Count Roche ($RHHBY) CEO Severin Schwan among those who see digital partnerships as the way Big Pharma can finally take advantage of Big Data. And to his mind, tech companies really need to take advantage of pharma's expertise if they want to get ahead in healthcare.

Top tech companies like Google ($GOOG), IBM ($IBM), SAP ($SAP) and their ilk are all obviously interested in healthcare, Schwan told Japan's Nikkei news service. And those companies are experts at digitizing and analyzing data; they have the tools and algorithms necessary to make sense of mountains of information.

"But what they miss is the medical knowledge, the understanding of biology," Schwan pointed out. "They can't ask the right questions. They can program, but they don't know what to program."

And that means pharma needs data, and vice versa, he figures. Roche has set up a partnership with Foundation Medicine--a sequencing and diagnostics company that Schwan says "is really an information company"--to use genetic data to help guide R&D.

"We will probably see more of that in the future," Schwan predicts.

In any case, both drugmakers and data experts have a ways to go before their work can really inform patient care, partly because so much healthcare data is still stored in hard-copy files around the world. Eventually, when patient treatment and outcomes data can be broadly tracked and analyzed, it will become "very important" for clinical decision-making, Schwan says.

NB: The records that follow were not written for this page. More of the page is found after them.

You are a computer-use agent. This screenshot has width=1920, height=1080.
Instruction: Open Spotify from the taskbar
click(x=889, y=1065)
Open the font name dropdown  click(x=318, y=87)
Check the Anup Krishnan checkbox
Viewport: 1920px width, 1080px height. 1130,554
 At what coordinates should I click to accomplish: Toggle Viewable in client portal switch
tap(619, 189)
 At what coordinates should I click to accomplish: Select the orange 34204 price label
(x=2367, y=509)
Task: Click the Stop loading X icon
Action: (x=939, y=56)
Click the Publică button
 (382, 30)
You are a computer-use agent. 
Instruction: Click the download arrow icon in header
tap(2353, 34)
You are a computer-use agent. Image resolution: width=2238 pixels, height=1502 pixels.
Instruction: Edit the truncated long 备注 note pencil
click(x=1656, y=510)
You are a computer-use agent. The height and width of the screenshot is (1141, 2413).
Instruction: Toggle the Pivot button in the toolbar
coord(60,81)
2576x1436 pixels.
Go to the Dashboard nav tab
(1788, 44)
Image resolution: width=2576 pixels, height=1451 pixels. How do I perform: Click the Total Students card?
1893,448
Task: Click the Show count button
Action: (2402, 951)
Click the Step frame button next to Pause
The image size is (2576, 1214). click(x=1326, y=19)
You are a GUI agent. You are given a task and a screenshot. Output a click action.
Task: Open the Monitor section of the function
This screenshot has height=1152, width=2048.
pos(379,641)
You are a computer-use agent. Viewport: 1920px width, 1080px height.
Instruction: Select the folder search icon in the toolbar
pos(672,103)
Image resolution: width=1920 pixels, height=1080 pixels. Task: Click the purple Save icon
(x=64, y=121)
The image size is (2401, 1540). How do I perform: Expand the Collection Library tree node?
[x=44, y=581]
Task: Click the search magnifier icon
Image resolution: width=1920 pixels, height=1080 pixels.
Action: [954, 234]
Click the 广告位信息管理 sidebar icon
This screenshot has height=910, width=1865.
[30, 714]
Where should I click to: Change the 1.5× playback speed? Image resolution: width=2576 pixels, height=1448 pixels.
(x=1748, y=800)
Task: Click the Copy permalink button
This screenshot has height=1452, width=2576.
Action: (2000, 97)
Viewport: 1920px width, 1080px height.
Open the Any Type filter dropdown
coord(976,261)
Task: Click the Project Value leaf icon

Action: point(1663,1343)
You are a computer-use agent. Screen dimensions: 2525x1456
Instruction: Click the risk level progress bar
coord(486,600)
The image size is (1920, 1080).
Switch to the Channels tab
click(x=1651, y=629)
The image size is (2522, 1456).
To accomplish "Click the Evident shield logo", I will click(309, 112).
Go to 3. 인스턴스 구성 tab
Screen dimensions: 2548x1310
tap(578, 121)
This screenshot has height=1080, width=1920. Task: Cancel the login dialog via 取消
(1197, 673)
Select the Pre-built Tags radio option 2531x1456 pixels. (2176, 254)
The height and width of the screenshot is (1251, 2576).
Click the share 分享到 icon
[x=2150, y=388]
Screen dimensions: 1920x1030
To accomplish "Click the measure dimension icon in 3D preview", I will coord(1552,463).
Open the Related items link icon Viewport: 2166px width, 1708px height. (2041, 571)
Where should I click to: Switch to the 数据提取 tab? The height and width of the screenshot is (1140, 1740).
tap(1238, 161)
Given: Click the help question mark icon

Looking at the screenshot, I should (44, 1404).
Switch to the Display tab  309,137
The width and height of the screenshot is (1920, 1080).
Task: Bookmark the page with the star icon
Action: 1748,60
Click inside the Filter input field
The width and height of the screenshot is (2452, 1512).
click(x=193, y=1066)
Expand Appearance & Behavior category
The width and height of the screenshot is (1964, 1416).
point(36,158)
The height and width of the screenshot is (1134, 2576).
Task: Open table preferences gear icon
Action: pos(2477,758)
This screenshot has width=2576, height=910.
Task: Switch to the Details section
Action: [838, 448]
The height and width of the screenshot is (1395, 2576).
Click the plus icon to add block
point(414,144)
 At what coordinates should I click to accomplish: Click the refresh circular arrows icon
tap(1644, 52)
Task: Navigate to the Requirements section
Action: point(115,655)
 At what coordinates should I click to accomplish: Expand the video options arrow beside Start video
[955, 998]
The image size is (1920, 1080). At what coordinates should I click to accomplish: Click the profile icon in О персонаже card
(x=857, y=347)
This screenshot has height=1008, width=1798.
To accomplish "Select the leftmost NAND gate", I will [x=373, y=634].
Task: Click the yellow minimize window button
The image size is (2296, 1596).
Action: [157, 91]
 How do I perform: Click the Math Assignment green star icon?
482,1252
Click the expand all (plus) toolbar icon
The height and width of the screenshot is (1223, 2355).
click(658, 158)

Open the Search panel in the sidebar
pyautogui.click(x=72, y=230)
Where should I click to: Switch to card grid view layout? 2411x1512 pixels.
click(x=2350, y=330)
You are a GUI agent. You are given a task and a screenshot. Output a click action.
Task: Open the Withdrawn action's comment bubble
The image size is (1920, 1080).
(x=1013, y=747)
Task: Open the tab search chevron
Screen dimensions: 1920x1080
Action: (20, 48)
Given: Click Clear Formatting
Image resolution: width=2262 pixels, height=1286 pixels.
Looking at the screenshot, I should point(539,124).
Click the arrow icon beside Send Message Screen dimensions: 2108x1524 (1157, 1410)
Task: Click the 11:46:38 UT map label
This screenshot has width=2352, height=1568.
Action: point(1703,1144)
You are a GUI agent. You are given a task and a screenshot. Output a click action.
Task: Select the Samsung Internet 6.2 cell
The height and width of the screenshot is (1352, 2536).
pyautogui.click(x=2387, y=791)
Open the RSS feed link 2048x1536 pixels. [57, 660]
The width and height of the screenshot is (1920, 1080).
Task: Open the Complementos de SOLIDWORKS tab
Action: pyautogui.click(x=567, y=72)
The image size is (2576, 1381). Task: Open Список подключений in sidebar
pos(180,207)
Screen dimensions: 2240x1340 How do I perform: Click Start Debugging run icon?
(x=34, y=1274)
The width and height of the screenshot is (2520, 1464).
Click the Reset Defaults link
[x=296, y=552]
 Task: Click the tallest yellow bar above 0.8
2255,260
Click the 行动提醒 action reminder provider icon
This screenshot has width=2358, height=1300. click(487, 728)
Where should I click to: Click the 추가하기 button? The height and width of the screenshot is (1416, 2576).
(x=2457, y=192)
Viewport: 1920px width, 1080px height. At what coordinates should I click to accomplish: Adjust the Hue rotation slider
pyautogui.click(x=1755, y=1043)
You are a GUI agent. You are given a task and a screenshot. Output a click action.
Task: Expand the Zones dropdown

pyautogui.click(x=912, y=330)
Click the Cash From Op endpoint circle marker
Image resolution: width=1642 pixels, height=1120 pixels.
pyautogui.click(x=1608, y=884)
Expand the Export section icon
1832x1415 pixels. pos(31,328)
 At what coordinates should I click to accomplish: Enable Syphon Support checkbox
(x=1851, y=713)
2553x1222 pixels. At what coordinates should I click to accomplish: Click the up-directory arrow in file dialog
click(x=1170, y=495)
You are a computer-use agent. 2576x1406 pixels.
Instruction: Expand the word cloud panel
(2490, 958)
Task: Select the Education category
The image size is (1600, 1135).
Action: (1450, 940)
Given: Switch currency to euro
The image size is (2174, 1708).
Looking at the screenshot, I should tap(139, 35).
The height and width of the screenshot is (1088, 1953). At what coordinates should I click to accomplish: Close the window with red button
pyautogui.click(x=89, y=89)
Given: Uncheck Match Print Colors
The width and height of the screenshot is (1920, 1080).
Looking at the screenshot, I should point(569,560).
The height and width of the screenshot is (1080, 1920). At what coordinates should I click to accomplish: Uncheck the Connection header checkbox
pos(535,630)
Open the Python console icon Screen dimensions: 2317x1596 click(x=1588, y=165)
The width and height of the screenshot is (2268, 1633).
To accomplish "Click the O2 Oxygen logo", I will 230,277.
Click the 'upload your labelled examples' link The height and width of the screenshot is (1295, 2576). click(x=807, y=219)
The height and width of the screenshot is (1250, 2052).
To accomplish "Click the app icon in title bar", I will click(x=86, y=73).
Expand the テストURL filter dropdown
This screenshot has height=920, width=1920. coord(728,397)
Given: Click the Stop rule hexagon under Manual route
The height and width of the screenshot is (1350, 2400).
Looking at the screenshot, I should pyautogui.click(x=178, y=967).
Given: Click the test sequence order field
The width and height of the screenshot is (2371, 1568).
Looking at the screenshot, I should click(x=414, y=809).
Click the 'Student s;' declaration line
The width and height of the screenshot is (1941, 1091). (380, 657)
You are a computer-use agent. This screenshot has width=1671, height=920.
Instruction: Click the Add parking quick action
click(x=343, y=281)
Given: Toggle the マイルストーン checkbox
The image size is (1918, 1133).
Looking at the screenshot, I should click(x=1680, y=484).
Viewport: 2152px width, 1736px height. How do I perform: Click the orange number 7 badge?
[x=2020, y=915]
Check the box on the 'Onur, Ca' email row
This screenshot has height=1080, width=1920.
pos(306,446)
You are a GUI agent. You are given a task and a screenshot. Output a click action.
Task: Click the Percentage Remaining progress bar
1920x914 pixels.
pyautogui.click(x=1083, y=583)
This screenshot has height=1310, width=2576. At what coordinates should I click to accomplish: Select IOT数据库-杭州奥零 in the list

In that data-driven future, treatment guidelines will rule the day--partly because there will be more evidence to base new guidelines upon, partly because treatments are changing so rapidly and new approaches can be more complicated than they were in the past.

"[I]t is almost impossible for a physician to digest everything," Schwan said in the interview. "If you have seen what is going on in cancer, no brain can digest everything at the same time. … Over time we will see more electronic help for the doctor to make treatment decisions."

Of course Roche isn't the only drugmaker to have partnered up to use data to drive R&D decisions and treatment advice. Just this week, Allergan ($AGN) said it had teamed up with Humana ($HUM) to gather intelligence on treating a variety of diseases, beginning with a project focused on Alzheimer's patients and their caregivers; the company sells a suite of drugs for the disease, including the new combo drug Namzaric.

Meanwhile, AstraZeneca is working with PatientsLikeMe to harness the patient-driven site's info to guide R&D in respiratory disease, among others, and with the electronic health record company Practice Fusion to aggregate data on each doctors' asthma patients to help them ID high-risk patients and improve treatment compliance.

And then there's Sanofi ($SNY), which recently cast its lot in with Google's life sciences-focused business. The two companies are going to work together to assess diabetes care and treatment, and develop new technologies to address the common disease.

Which brings us to one of Nikkei's questions for Schwan: Given that healthcare's future will depend on digital, is Google a competitor--or a potential partner?

"I don't know yet," Schwan said. "We will see how things go."